# PAGE TEXT
Alignment refers to the position of the wheels of the vehicle in relation to each other and the ground. Proper wheel alignment is so important because it will help increase the life of your car, and save you money in the long run. Good wheel alignment results in better fuel mileage. increases tire life on both the front and rear tires. Most commonly, improper alignment is the cause of unusual tire wear.

Periodic alignment equals less strain on steering and suspension parts, increased directional stability, and easier steering. You'll get a better, more comfortable ride, and most importantly, safe driving. Here are the answers to some of the most common alignment question and the types of alignments offered.

Anytime you get new tires or work done on suspension components, or any time you notice unusual tire wear patterns. Also, any time in which the vehicle hits a curb or other road hazard is a good time to get the alignment checked.
The types of alignments we offer are front-end alignment, thrust angle alignment and four-wheel alignment.
Only the front axles are involved during this type of alignment. They are measured and adjusted. For vehicles with a solid rear axle, front end alignments are fine, but it is also important to ensure that front tires are positioned to track directly.
A thrust angle alignment is done to ensure that the front and rear wheels are tracking correctly on a solid rear axle vehicle. It involves the technician confirming that all four wheels are "square" with each other and aligned properly. This type of alignment identifies vehicles that would "dog track" while driving, with the rear end offset from the front.
The four-wheel alignment is the most common type, and all types of vehicles, no matter the suspension type, should get a four wheel alignment. The four wheel alignment is similar to the thrust angle alignment in that it "squares" the vehicle. However, there is more work involved with this procedure, such as measuring and adjusting both rear and front axles.

# OBJECTIVE
Revise the wheel alignment text between "Only the front" and "to track directly.", inclusive, so that "adequate" takes the place of "fine". The data below plays no part in this exercise.

# DATA ROWS

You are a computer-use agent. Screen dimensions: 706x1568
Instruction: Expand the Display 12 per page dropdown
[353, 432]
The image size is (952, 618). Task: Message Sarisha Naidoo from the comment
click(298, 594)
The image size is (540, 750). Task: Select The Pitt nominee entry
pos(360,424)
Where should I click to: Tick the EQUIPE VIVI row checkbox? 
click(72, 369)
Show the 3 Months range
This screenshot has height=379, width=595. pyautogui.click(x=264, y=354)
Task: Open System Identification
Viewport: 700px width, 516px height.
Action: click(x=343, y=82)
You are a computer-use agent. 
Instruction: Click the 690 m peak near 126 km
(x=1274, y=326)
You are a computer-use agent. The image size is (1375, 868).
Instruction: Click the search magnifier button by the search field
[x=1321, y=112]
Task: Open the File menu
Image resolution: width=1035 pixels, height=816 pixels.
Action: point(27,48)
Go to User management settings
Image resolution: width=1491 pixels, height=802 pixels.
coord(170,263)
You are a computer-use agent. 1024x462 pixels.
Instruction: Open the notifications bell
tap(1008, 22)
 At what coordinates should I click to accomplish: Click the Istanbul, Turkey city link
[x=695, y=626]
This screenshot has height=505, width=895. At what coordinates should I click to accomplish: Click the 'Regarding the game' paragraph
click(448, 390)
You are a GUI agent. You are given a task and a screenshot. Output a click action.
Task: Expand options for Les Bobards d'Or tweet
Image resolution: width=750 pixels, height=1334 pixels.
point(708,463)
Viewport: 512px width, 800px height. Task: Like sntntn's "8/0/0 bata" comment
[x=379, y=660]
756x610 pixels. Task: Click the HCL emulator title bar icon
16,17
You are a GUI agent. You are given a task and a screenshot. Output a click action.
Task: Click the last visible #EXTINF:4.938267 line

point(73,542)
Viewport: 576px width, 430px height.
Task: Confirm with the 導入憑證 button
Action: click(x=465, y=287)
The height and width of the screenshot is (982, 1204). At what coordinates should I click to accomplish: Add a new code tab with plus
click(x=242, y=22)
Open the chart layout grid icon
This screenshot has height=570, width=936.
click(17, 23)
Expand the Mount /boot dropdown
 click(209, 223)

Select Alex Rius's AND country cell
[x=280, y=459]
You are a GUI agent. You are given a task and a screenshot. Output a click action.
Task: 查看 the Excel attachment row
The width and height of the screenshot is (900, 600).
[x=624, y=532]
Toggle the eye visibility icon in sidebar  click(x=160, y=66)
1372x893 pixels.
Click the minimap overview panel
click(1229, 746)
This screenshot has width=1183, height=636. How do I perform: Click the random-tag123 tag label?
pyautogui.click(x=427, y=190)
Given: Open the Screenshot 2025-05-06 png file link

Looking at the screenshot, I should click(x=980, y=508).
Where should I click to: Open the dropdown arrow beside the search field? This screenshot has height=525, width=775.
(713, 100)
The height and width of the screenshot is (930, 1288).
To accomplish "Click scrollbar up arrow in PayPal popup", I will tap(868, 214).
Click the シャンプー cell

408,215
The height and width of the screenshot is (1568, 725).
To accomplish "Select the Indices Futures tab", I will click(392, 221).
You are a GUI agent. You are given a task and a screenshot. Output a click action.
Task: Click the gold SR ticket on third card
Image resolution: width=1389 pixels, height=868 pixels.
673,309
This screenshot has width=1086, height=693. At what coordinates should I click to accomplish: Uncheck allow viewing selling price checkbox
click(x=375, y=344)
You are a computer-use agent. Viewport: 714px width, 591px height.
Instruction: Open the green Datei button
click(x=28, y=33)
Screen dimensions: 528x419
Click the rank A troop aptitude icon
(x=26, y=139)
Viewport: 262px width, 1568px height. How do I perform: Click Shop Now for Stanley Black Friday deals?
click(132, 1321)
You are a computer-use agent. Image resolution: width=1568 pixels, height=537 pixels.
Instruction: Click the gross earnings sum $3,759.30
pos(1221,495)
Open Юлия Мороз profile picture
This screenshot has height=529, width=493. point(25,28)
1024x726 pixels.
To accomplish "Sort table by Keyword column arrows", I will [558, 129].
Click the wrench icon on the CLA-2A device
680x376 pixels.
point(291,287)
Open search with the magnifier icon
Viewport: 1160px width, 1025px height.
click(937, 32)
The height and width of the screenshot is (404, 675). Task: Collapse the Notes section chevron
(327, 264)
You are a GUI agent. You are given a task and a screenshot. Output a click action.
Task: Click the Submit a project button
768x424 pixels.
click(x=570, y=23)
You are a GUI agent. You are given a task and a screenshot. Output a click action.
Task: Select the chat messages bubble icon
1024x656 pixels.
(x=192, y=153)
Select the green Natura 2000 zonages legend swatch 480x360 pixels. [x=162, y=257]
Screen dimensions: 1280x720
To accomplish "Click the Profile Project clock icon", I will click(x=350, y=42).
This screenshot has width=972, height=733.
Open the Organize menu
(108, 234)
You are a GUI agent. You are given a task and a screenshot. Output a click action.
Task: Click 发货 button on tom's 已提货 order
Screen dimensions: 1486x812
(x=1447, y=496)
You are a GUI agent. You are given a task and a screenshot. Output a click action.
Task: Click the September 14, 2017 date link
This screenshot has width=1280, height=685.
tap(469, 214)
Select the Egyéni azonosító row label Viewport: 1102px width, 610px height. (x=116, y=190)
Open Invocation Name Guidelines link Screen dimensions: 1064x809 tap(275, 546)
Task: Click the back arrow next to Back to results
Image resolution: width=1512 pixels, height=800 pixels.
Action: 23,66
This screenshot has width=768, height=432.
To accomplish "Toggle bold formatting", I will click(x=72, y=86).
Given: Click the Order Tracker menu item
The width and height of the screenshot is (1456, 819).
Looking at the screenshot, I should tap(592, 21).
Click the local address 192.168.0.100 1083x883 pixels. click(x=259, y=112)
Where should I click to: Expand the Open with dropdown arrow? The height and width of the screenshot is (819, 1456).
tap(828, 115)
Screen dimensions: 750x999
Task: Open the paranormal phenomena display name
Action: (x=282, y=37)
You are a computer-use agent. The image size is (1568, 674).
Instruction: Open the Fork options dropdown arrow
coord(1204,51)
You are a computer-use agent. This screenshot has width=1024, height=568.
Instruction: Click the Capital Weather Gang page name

# WRITTEN RESPONSE
Only the front axles are involved during this type of alignment. They are measured and adjusted. For vehicles with a solid rear axle, front end alignments are adequate, but it is also important to ensure that front tires are positioned to track directly.